• [BRIEF]: Write out exactly the lines from the first line of the records below through the line that contains "2558x1456 pixels.", and stop there.

(Collected data)
◆ ◆ ◆ ◆ ◆ ◆ ◆
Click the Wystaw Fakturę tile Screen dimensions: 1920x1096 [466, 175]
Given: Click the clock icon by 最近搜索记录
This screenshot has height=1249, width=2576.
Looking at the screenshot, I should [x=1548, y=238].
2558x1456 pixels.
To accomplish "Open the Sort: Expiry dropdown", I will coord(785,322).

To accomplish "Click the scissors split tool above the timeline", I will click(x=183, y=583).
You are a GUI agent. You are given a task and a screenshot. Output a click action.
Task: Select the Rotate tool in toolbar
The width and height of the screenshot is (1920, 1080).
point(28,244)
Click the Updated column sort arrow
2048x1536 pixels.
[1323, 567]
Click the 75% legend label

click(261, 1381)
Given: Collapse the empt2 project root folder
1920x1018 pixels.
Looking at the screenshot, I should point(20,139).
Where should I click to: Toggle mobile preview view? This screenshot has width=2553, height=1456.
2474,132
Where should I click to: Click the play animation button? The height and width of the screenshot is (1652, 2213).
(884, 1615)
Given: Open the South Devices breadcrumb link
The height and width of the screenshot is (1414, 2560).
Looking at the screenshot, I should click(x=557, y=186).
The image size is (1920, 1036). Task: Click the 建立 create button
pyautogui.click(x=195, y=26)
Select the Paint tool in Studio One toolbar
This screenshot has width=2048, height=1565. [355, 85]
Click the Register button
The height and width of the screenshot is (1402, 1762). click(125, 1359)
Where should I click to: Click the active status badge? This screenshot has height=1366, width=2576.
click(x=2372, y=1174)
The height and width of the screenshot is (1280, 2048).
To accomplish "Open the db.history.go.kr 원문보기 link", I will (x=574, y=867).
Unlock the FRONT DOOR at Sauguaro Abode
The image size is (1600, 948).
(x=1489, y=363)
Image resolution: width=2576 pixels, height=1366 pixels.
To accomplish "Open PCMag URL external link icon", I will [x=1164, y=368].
◆ ◆ ◆ ◆ ◆ ◆ ◆
• [RESULT]:
Click the Wystaw Fakturę tile Screen dimensions: 1920x1096 [466, 175]
Given: Click the clock icon by 最近搜索记录
This screenshot has height=1249, width=2576.
Looking at the screenshot, I should [x=1548, y=238].
2558x1456 pixels.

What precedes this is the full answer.